Dear list-members,
This is the semi-annual [ahem - must do better...] update on progress for those who don't follow climacs-cvs closely.
Since the last report there have been a number of developments, not the least of which are reports of actual users who are not also climacs developers. This has come about partly as a result of Dwight Holman's clim-desktop project, which enables users to build an image containing an integrated set of clim-based applications, including, of course, climacs. The other parts of clim-desktop are Clouseau (an inspector), the Listener, a debugger, Closure (a web browser), Beirc (an IRC client) and Swine, which extends climacs to use swank (the Slime backend) to provide some slime-like functionality.

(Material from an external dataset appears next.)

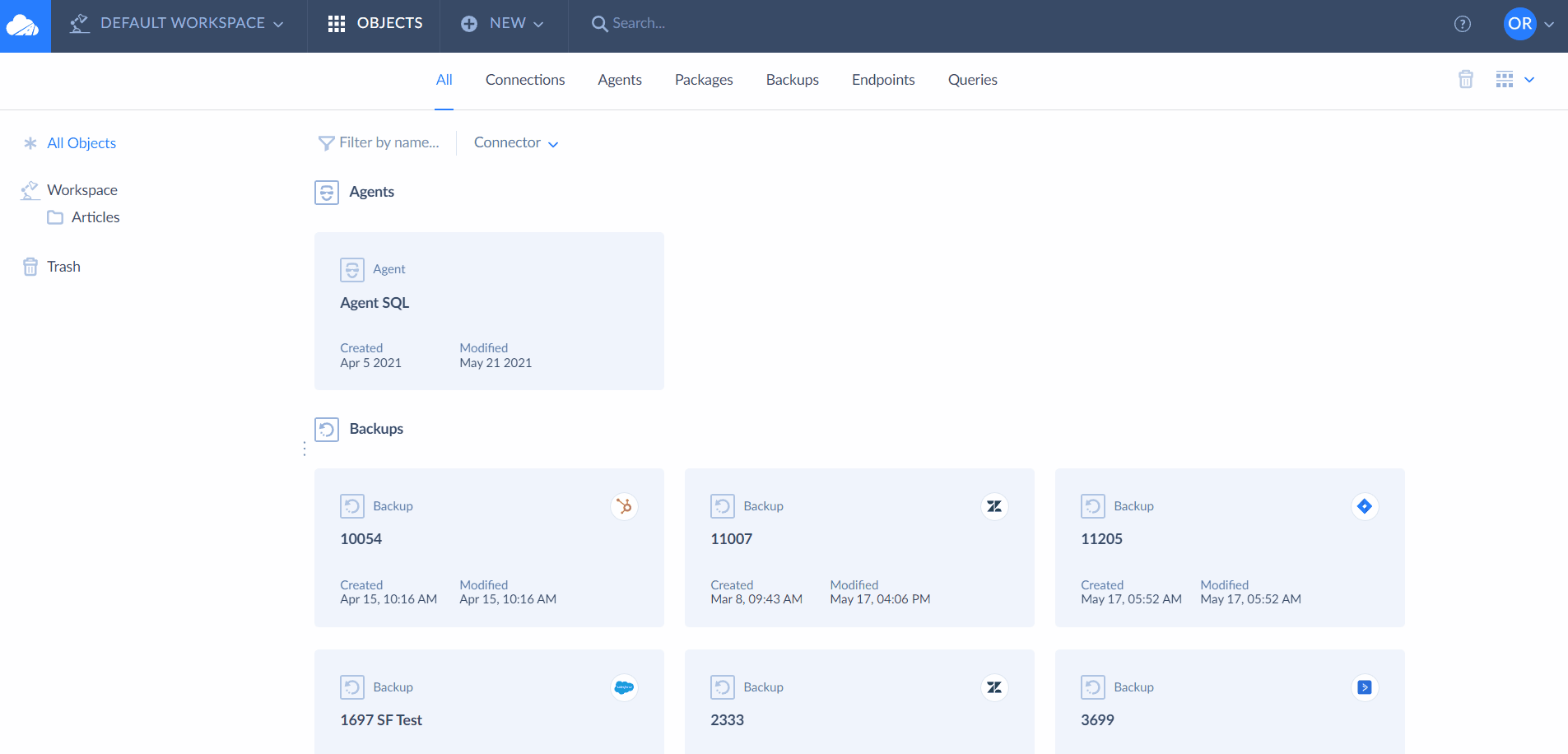Click the Backups section header icon
The height and width of the screenshot is (754, 1568).
327,429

Clim-desktop adds the following commands and functionality:
Eval Last Expression C-c C-e Macroexpand 1 C-c C-m Macroexpand All C-c M-m Eval Region C-c C-r Compile Definition C-c C-c Compile And Load File C-c C-k Compile File C-c M-k Edit Definition M-. Return From Definition M-, (together with compiler note and cross reference display and navigation) Hyperspec Lookup C-c C-d h (using Closure) Arglist Lookup C-c C-d a Swine Completion M-Tab Swine Fuzzy Completion C-c M-i (arglists shown in minibuffer on #\Space) Inspect Buffer C-c C-d C-b Inspect Window C-c C-d C-w (using Clouseau)

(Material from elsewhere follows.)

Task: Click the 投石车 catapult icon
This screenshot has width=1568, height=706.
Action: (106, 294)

And, of course, COMMON-LISP:ED will open climacs!
Other user-visible changes to climacs include:
* Mouse left-click positions the cursor, right-click copies, and middle-click pastes
* Describe Key Briefly C-h c, Where Is C-h w, Describe Bindings C-h b
* Splitting and resizing windows is prettier (Dwight Holman again)
* The package of a lisp file is detected and displayed in the info-pane
* The beginnings of a User Manual (Robert Strandh)

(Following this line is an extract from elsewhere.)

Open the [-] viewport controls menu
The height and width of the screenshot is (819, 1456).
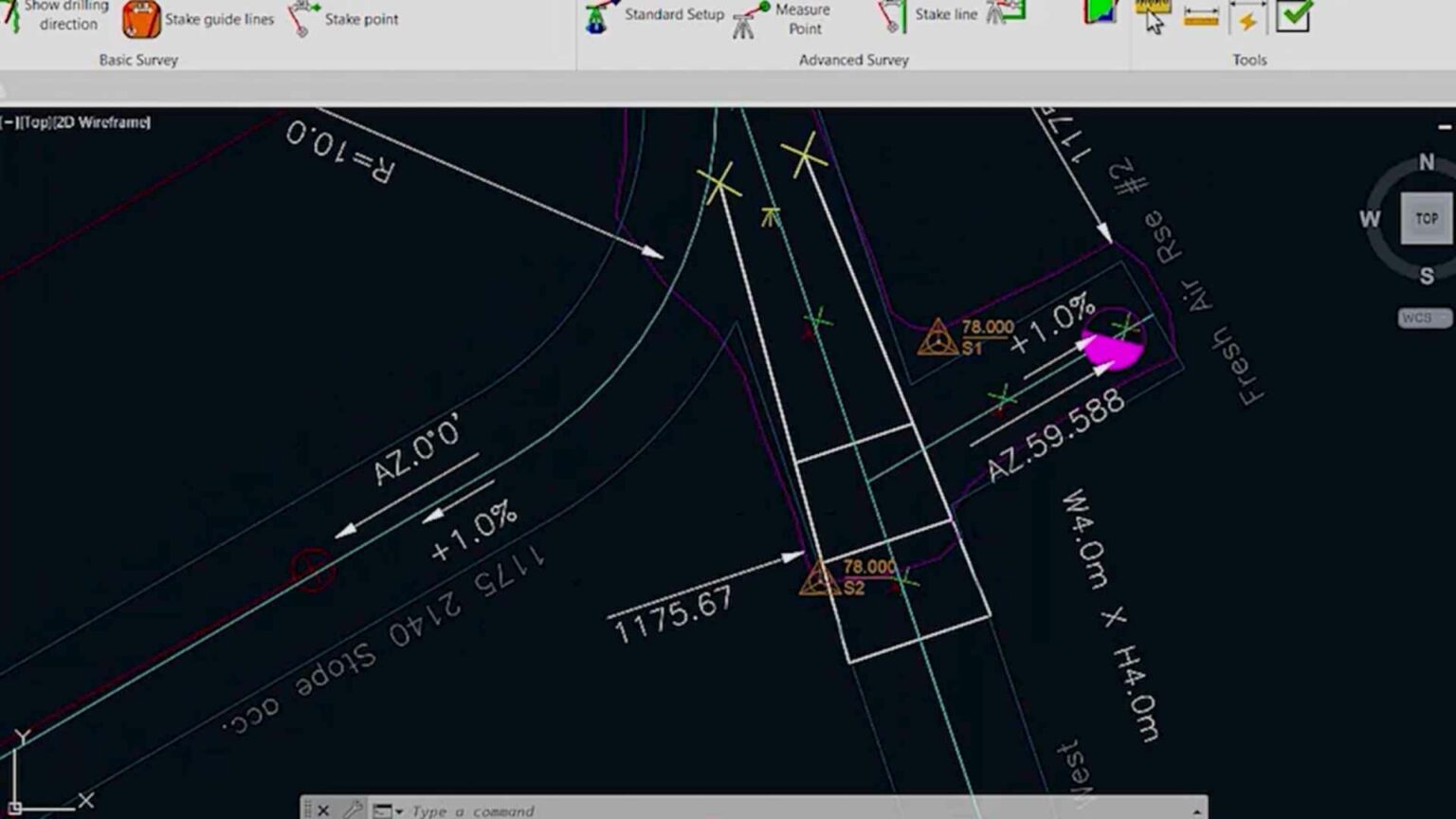[9, 122]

And Marcus Pearce has added significant functionality by tying together Christophe Rhodes' prolog-sytax to his (Christophe's) paiprolog, an expansion and ISOfication of the sexp-based Prolog from Norvig's 'Paradigms of Artificial Intelligence Programming' (PAIP).
Behind the scenes there was a proliferation of command-tables and command-containing files, Christophe and David Lewis helped implement per-syntax commands, and Max-Gerd Retzlaff tidied up some pathname and pane-naming issues.
In terms of infrastructure, the refactoring of certain functionality into the ESA ('Emacs Style Application') system seems to have worked, with ESA now being used in Gsharp and newcomer Ftd; Aleksandar Bakic (with the assistance of Derek Peschel) continued his work on cl-automaton.
As to future directions Creighton Hogg will be progressively adding documentation to the commands in-program, and Nicholas Sceaux is working on the abstraction of the LR-parser functionality used in lisp-syntax.
So this announcement marks the point at which climacs became genuinely useful to lisp developers: Robert reports that developing Gsharp in climacs (using clim-desktop) is a real pleasure, not least because, being lisp all the way down, nits in the development environment are only a M-., edit and C-c C-c away from being fixed. There is still a long way to go (and it is the essence of a programmable development environment that it is never finished), but future is looking good.